By the end of the book, Jim Gunn has become a Moses-like figure—he helped conceive SDSS and devoted more than a decade to building it, but he never realized the promised land of major scientific results. The rapidly changing computer technologies essential to Sloan, Finkbeiner writes, outpaced Gunn’s willingness to find the time to keep up with them.
However, I don’t think that SDSS itself has “changed the way astronomy is done,” as Finkbeiner maintains. Many factors contributed to this transformation, including the growth in size of the astronomical community, the routinization of multiwavelength research, and the fact that research ambitions superseded the traditional single-principal-investigator mode. Just as critical was the increased power of technology as computer performance and data storage became exponentially cheaper during the 1990s. At one point, the Sloanies imagined releasing their initial data on 19,000 CD-ROMS, an idea that today stirs a chuckle, given the data-holding capacities of even an iPod. In the end, SDSS appears to have been less a catalyst for the changing practice of astronomy than a symptom of it.
As astronomers are making plans to build the next generation of telescopes, with cost estimates closing in on the magical billion-dollar mark, one can question whether this transformation in how science is done has been an unalloyed boon for astronomers. I recall meeting a Stanford graduate student a few years ago who said he did observational astronomy. So I asked him which telescopes he liked to work with. As it turned out, none yet. For him, being an observer meant sifting through data collected by other people. SDSS provided an important bridge between older efforts, such as the famous 1950s-era National Geographic Society–Palomar Observatory Sky Survey and more ambitious efforts that lie in the future, such as the Large Synoptic Survey Telescope, which will generate terabytes of data every night. But with so much information available to them, have professional astronomers become alienated, as Marx might have said, from the means of production?
Finkbeiner’s book also raises questions about how ordinary citizens view the discovery process. Toward the end of the book, she writes enthusiastically about the hundreds of thousands of people who have joined the Galaxy Zoo project.

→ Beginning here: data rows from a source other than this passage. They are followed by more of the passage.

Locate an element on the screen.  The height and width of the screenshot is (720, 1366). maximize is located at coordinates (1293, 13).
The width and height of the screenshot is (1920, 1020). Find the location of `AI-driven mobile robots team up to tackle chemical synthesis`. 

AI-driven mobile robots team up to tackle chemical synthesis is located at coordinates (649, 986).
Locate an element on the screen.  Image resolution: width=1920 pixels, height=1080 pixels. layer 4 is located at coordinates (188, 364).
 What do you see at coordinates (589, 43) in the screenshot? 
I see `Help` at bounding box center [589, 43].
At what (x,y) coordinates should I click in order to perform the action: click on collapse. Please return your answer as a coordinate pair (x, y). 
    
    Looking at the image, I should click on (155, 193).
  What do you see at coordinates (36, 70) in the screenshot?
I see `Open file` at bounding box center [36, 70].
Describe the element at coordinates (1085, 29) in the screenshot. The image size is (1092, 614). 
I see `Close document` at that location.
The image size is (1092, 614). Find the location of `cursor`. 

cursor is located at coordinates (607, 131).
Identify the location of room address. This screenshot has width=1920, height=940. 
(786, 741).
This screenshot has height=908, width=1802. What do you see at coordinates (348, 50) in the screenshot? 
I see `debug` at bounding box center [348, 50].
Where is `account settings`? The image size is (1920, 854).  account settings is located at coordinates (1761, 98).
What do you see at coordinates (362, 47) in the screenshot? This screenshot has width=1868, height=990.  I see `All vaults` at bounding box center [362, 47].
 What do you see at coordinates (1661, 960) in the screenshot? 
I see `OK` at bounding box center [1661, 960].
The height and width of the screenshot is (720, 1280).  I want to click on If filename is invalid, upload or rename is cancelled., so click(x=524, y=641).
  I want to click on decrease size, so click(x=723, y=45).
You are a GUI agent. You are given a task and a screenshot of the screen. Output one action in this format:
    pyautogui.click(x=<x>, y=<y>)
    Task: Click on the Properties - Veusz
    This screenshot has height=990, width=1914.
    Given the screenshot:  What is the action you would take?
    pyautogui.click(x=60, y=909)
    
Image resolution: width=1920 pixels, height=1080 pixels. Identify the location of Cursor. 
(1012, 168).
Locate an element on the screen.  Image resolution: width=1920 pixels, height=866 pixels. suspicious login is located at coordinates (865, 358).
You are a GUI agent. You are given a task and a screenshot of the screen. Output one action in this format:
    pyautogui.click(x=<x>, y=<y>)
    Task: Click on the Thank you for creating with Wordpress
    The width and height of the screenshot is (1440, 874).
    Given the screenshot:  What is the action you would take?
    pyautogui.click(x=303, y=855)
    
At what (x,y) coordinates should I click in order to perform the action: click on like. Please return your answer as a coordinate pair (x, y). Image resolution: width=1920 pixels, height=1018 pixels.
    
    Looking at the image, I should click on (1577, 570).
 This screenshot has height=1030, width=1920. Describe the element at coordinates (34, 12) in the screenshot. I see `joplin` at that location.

Launched in 2007, it enables science buffs to “collaborate” with professional astronomers and classify galaxies using the Web. It has produced notable discoveries. For example, a Dutch schoolteacher scanning Galaxy Zoo images on her home computer found an extraordinary object—blue in Sloan’s initial images, but revealed in later analyses to be an eerie green gaseous cloud, illuminated perhaps by a jet of energetic particles from a nearby black hole. The project is a great way to get people interested in science, to be sure. But how does it compare with the grand and bold experience of being outside with a telescope, peering up at the sky?
W. Patrick McCray is a professor in the Department of History at the University of California, Santa Barbara. He is the author of several books, including Giant Telescopes: Astronomical Ambition and the Promise of Technology (Harvard University Press, 2004) and Keep Watching the Skies! The Story of Operation Moonwatch and the Dawn of the Space Age (Princeton University Press, 2008).